### [Task]
Answer these questions using the support thread about German umlauts on Windows below.
1. According to the summary, which Perl distribution seems to work without the problem?
2. On which two Windows versions does the error appear?
3. Which branch of Apache is being used?

### [Selection]
GermanUmlauteOnWindows < Support

Question

Summary: Some versions of CPAN:CGI (CGI.pm) cause problems on Windows with Cygwin Perl, though ActiveState Perl seems to be OK. Not a TWiki bug but we need to document which versions of CGI.pm cause this issue. -- RD

As per request in GermanUmlauteAndWindows, I moved this into a seperate topic.

The following error shows on both Windows Server 2003 and Windows XP. Each installation was done by following the instructions described in the WindowsInstallCookbook. The latest Cygwin/Perl and the latest Apache in the 1.3xx-branch are being used. All necessary Perl-modules as per output of testenv have been installed. UTF-8-encoding of urls has been enabled in all browsers. Settings in TWiki.cfg and output of testenv can be checked in these attached files:

20051023_testenv_1.htm:

TWiki.cfg:

Error: When clicking on a non-existant WikiWord that contains umlauts, the following edit-screen shows other characters than the umlauts. Saving the topic results in a "NOTE: This Wiki topic does not exist yet"-page, again with altered characters. See the following screenshots:

If you click on the highlighted WikiWord...

...you get this on the edit-screen.

Url is displayed correct, though.

After saving, you get this:

I've tried all possible and non-possible combinations of TWiki-configuration-variables to no avail. I also tried to debug the code in TWiki.pm, edit and view, maily the utf-8-implementation. Seemed all to work ok. Finally I've found something in the bug-section of CPAN. It looks like CGI.pm has trouble with utf-8. Read more about that here. Could this be the cause of all the trouble? And what could be a workaround?

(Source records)
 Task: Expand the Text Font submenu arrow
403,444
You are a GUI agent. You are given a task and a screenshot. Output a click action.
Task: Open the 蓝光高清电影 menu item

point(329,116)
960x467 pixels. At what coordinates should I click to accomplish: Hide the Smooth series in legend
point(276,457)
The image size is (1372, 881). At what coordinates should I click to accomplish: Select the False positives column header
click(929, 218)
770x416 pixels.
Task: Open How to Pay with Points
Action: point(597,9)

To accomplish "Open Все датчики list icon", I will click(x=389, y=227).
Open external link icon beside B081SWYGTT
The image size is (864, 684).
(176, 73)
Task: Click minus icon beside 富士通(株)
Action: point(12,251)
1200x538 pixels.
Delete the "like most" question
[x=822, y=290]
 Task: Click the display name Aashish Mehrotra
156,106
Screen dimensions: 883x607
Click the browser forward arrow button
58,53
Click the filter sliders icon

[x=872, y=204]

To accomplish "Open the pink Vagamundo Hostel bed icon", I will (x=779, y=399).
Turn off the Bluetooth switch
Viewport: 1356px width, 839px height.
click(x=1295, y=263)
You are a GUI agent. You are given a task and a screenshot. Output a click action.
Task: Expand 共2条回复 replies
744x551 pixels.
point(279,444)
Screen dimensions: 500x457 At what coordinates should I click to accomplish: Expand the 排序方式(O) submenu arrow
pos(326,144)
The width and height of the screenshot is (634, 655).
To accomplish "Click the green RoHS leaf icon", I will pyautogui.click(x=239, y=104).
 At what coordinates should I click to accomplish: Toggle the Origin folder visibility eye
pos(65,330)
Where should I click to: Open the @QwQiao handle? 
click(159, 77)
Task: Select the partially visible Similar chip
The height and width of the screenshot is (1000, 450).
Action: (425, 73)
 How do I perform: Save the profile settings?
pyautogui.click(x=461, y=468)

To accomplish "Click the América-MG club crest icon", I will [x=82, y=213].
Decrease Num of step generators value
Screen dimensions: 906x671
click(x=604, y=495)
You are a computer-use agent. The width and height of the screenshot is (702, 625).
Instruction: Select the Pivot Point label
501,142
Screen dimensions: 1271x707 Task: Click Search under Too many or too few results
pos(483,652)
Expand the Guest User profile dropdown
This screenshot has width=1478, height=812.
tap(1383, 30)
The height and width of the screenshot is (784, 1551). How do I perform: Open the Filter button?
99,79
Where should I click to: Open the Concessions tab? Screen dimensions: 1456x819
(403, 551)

### [The result]
1. ActiveState Perl.
2. Windows Server 2003 and Windows XP.
3. The 1.3xx branch.